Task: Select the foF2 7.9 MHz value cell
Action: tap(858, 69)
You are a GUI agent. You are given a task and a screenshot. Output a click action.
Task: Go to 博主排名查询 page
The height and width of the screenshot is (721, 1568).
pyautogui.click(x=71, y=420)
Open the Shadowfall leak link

* * *

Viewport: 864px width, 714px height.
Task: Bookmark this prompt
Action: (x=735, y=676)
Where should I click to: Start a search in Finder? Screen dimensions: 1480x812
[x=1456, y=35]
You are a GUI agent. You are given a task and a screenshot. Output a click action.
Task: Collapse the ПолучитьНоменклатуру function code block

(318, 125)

### [INSTRUCTIONS TO FOLLOW]
Above are records; repeat only the lines starting at the line with "Task: Go to 博主排名查询 page" and ending at the line with "Open the Shadowfall leak link", exactly as they appear, both included.

### [RESPONSE AREA]
Task: Go to 博主排名查询 page
The height and width of the screenshot is (721, 1568).
pyautogui.click(x=71, y=420)
Open the Shadowfall leak link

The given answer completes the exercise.